** EXERCISE AIM **
Please repeat the data shown below, word for word.
+ + + + + + +
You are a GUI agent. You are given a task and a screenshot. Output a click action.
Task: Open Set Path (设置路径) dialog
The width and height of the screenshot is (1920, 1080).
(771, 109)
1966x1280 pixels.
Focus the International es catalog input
+ + + + + + +
** RESPONSE BOX **
You are a GUI agent. You are given a task and a screenshot. Output a click action.
Task: Open Set Path (设置路径) dialog
The width and height of the screenshot is (1920, 1080).
(771, 109)
1966x1280 pixels.
Focus the International es catalog input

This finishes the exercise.